## [Activity]
Begin at the top of the entries below and write out every line through the one containing "The height and width of the screenshot is (528, 1188).", excluding pictures.

## [Data shown]

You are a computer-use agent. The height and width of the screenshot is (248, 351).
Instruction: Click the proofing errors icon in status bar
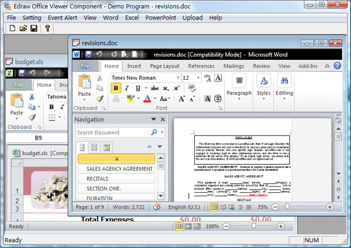(x=157, y=207)
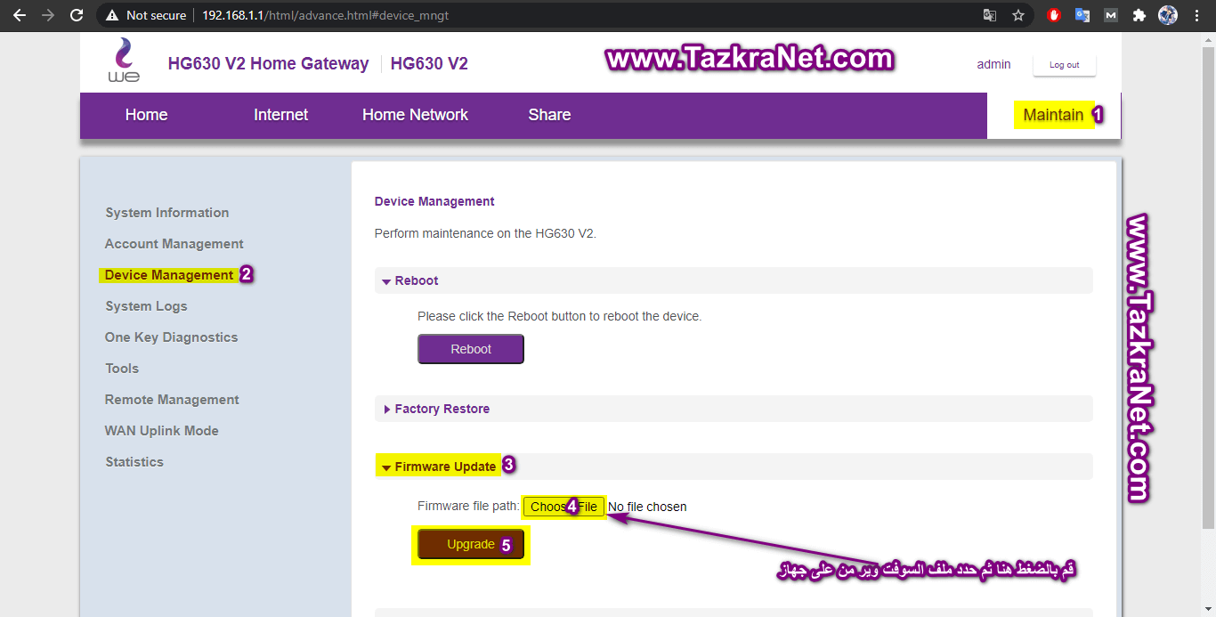
Task: Reload the page with the refresh icon
Action: point(77,15)
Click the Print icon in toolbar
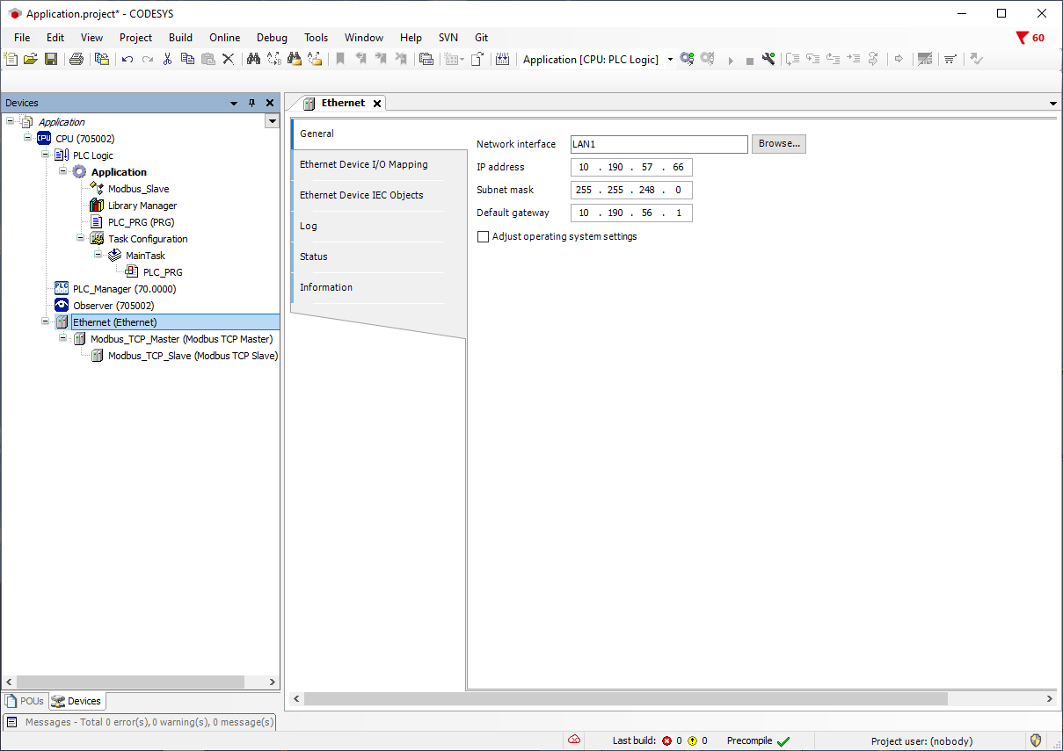Image resolution: width=1063 pixels, height=751 pixels. point(76,60)
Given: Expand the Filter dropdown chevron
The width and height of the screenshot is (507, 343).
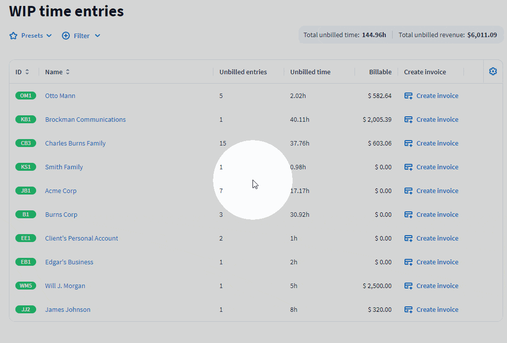Looking at the screenshot, I should point(98,36).
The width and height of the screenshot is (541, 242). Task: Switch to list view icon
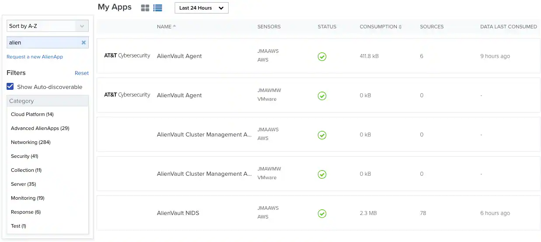click(x=158, y=8)
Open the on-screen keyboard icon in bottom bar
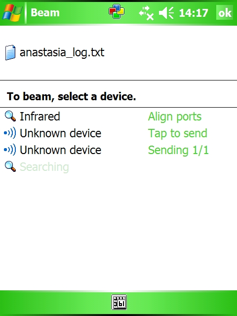The width and height of the screenshot is (237, 316). (x=119, y=302)
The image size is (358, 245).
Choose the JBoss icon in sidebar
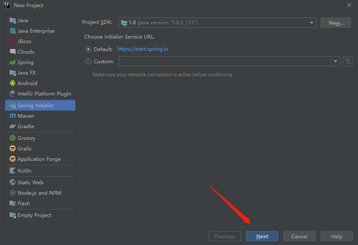point(12,41)
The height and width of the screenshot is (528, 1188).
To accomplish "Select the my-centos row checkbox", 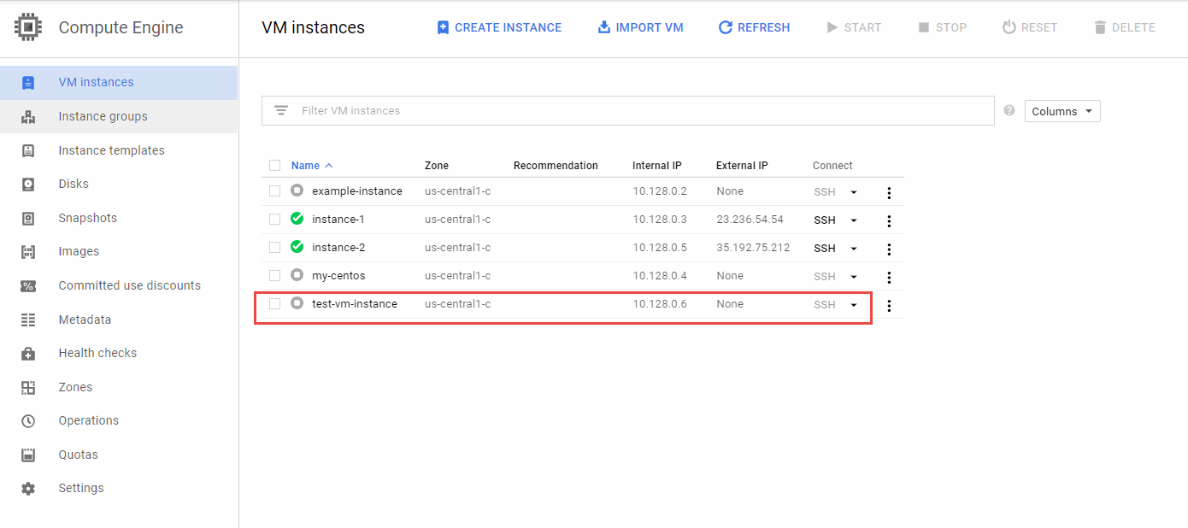I will tap(274, 275).
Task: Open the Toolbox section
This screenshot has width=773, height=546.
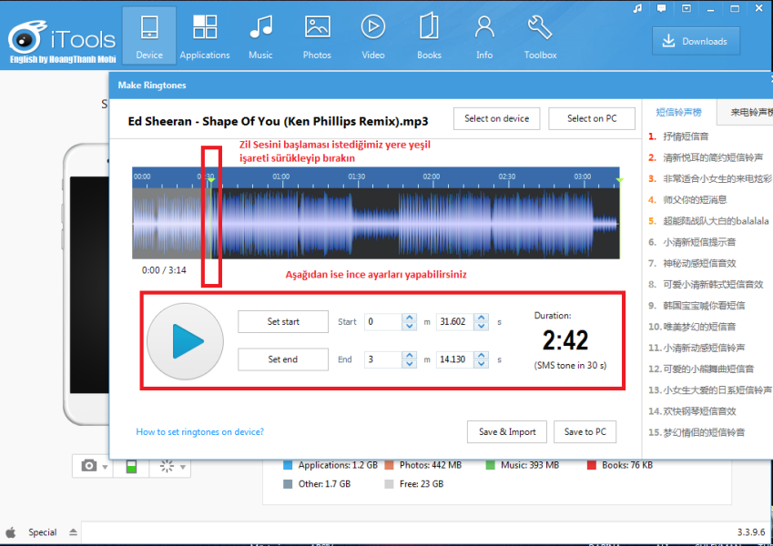Action: pos(540,36)
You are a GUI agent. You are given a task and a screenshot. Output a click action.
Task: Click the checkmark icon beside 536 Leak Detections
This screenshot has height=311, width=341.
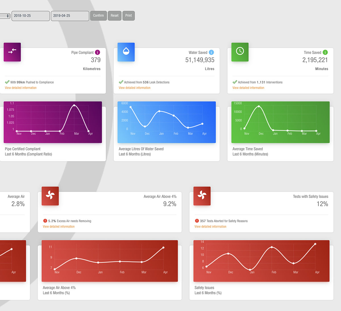121,82
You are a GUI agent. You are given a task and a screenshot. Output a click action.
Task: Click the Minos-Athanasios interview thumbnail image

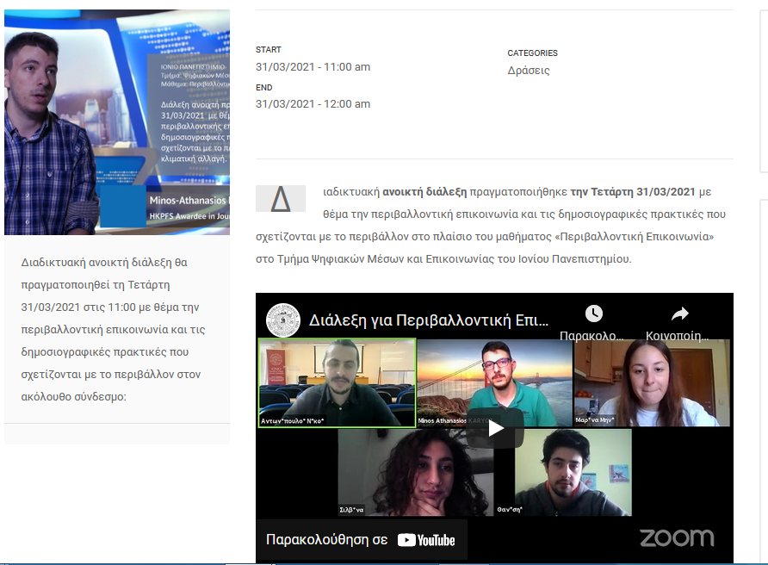coord(117,122)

## [Result of the exercise]
You are a computer-use agent. The height and width of the screenshot is (248, 351).
Instruction: Click the proofing errors icon in status bar
(x=157, y=207)
Task: Reload the page with the refresh icon
Action: point(77,15)
Click the Print icon in toolbar
Image resolution: width=1063 pixels, height=751 pixels. point(76,60)
Given: Expand the Filter dropdown chevron
The width and height of the screenshot is (507, 343).
Looking at the screenshot, I should point(98,36).
The width and height of the screenshot is (541, 242). Task: Switch to list view icon
click(x=158, y=8)
Open the on-screen keyboard icon in bottom bar
The width and height of the screenshot is (237, 316). (x=119, y=302)
The image size is (358, 245).
Choose the JBoss icon in sidebar
point(12,41)
The height and width of the screenshot is (528, 1188).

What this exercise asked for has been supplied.